Несмотря на все это, Мохаммед относился к себе без малейшего снисхождения, и Морган, выходило, жалел его гораздо больше. Но он мало что мог поведать. В конце концов время стояло военное, и это была не Англия, где у Моргана нашлись бы и друзья, и широкие возможности.
В отчаянии Морган послал Мохаммеда с письмом к даме, заправлявшей правительственным бюро по найму. В тот момент ей нечего было предложить, но дама написала Моргану о том, как ей понравился Мохаммед, и что вскоре она даст ему должность клерка с зарплатой в целых пять шиллингов в день!
– Когда твой доход увеличится, – сказал ему Морган, – вырастут и твои желания.
– Иметь желания значит понимать жизнь.
– Это плохая мысль, хотя и верная.
Но с работой в должности клерка ничего не вышло, и Морган продолжал печалиться по поводу стесненных обстоятельств Мохаммеда. Чем ближе он узнавал молодого человека, тем более скудным казался ему его гардероб и более ограниченными перспективы. К нынешнему моменту Морган остро чувствовал разницу в их положении и не видел никакой возможности залатать эту брешь. Каприз судьбы, и ничего больше – и Мохаммед всегда будет бедным необразованным трамвайным кондуктором, а Морган – благополучным, сытым джентльменом без мозолей на руках. Он бы изменил такое положение вещей, если бы мог, но пока единственным, что ему оставалось, было использовать связи.
То есть вновь прибегнуть к помощи Фернесса. После их последнего разговора Морган не хотел вновь обращаться к Робину, но не видел иного выхода.
– Тот молодой человек, о котором я говорил в прошлый раз, – объяснял Морган. – Который работает на трамвае…
– Снова он? Я думал, ты больше не видишься с ним. Что он натворил на сей раз?

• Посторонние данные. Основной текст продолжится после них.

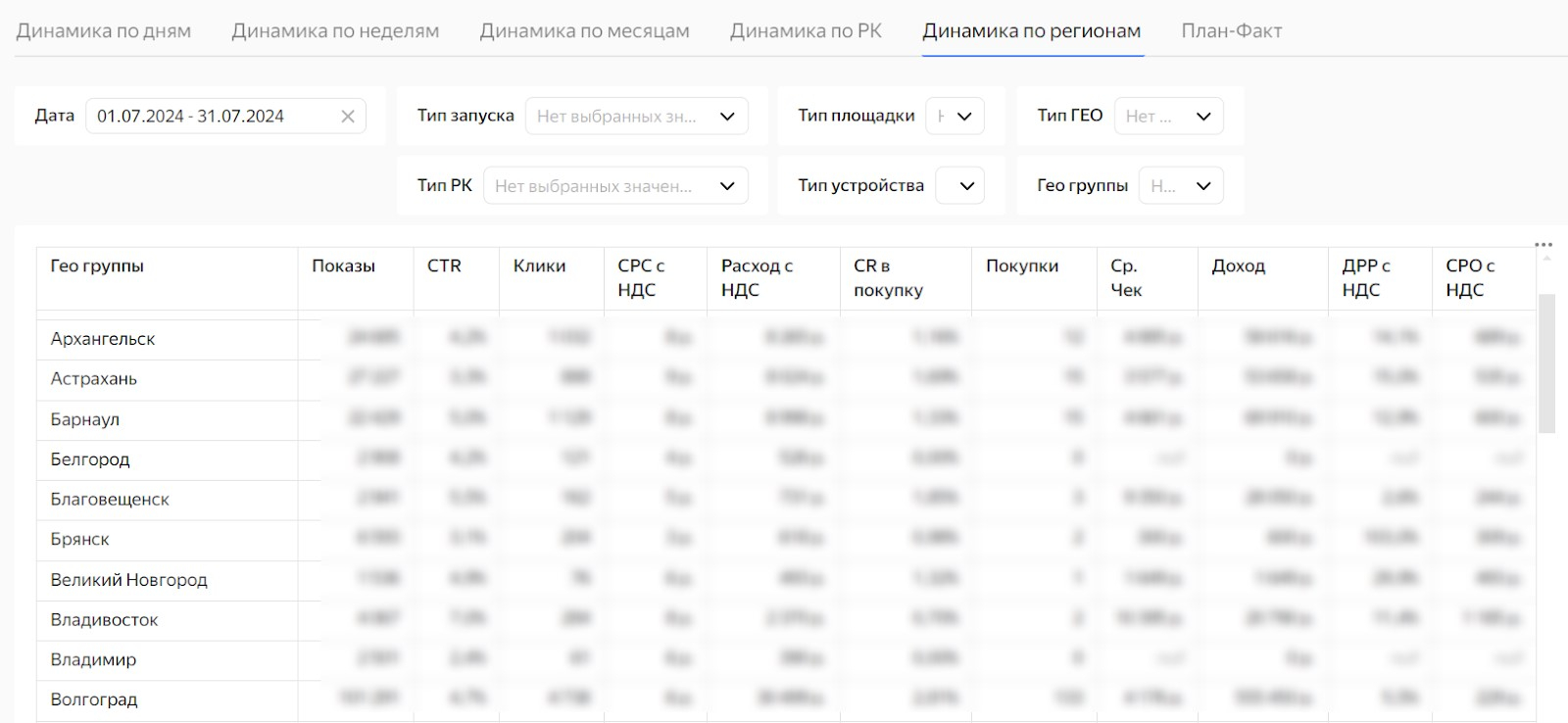Image resolution: width=1568 pixels, height=723 pixels.
Task: Sort by the Клики column header
Action: click(x=539, y=266)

– Нет, все не так, – возразил Морган. – Он ничего плохого не сделал. Я просто хотел поинтересоваться, нет ли возможности найти ему место, работу с более высокой зарплатой.
Робин вздохнул.
– Морган, – сказал он. – Ты не прислушиваешься к голосу разума.

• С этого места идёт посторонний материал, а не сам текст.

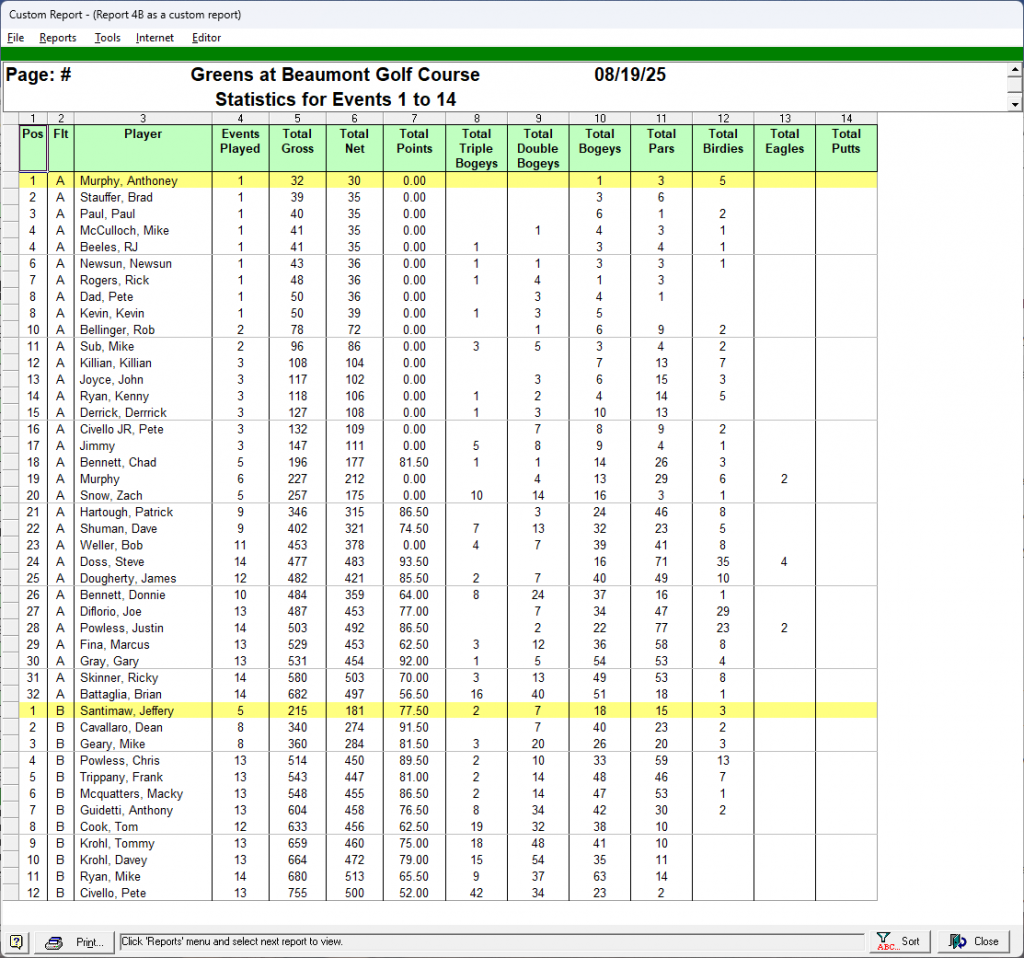Click the Sort button
This screenshot has height=958, width=1024.
coord(898,941)
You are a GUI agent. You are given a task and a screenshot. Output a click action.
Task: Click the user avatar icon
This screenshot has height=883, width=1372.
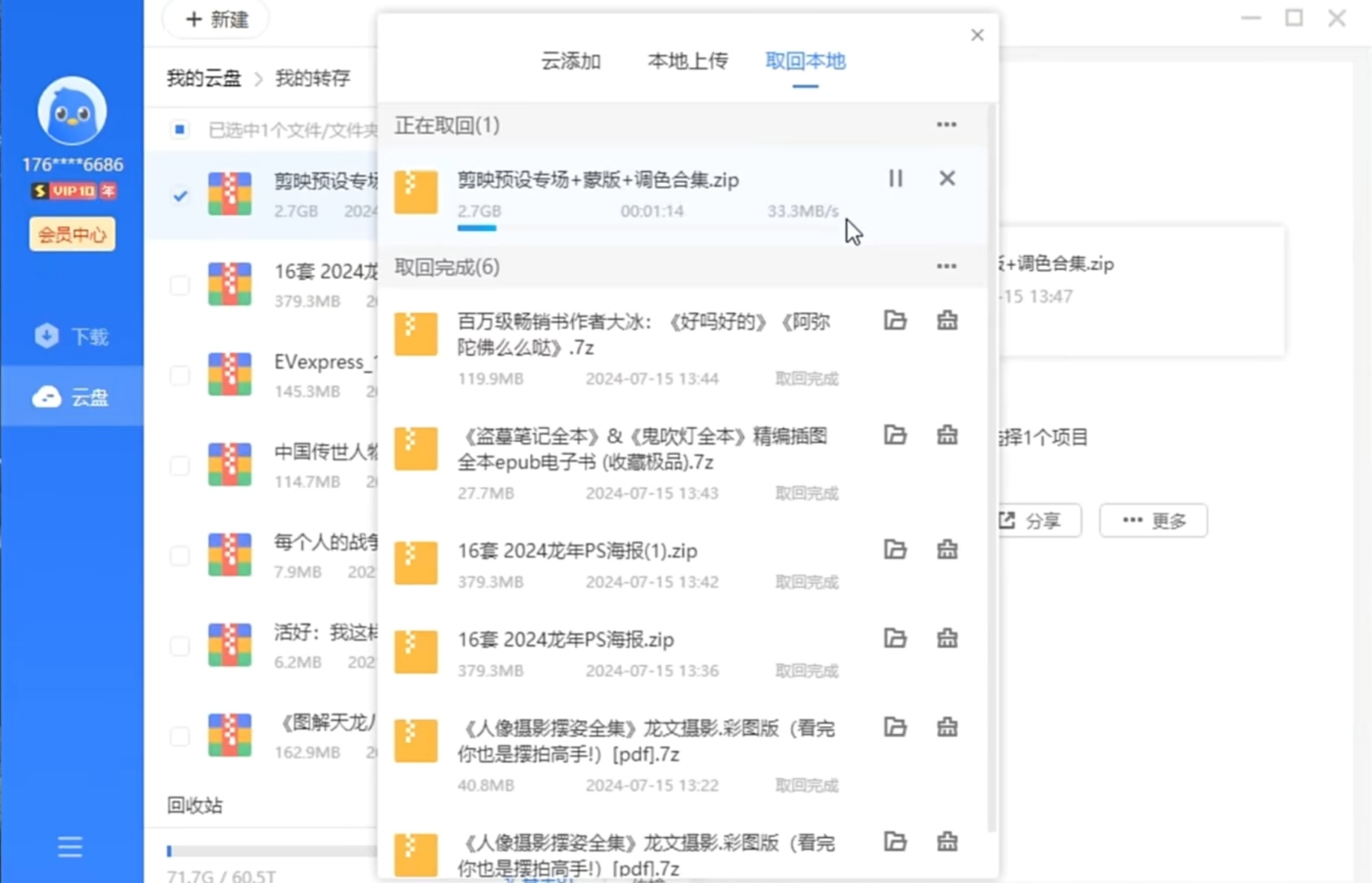point(72,111)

– А что неразумного в том, что я хочу помочь другу?
– Ничего, – ответил Робин. – Вопрос лишь в том, насколько верным является этот друг. В конце концов он местный. А я в прошлый раз пытался сказать тебе…
Он пожал своими костлявыми плечами и, всплеснув руками, произнес:
– Ты ввергнешь себя в неприятности, только и всего!
– Без сомнения. Но не из-за него. Прошу, верь мне, Робин. Я не последний дурак!
– Не уверен в этом, – покачал головой Робин, но в его неодобрительном тоне слышалась ироничная нотка. – Я поспрашиваю, и посмотрим, что можно будет сделать.
Помолчал и добавил:
– Но никаких обещаний!
* * *
За последние недели из дома пришли письма с новостями, от которых Морган не мог отмахнуться: умирала Мэйми Эйлуорд, старейшая и ближайшая подруга его матери, а тетя Лаура, сестра отца, была очень больна. Мысли о долге и обязанностях терзали Моргана. Не следует ли ему оставить Египет и вернуться на родину? Он не питал никаких иллюзий по поводу того, что это означало. Поддайся – и золотое время будет безвозвратно потеряно. Ему уже не вернуться к Мохаммеду и к тому, что между ними происходило. И этот выбор Морган должен был сделать в полном одиночестве, поскольку не мог ничего объяснить ни Лили, ни тете Лауре.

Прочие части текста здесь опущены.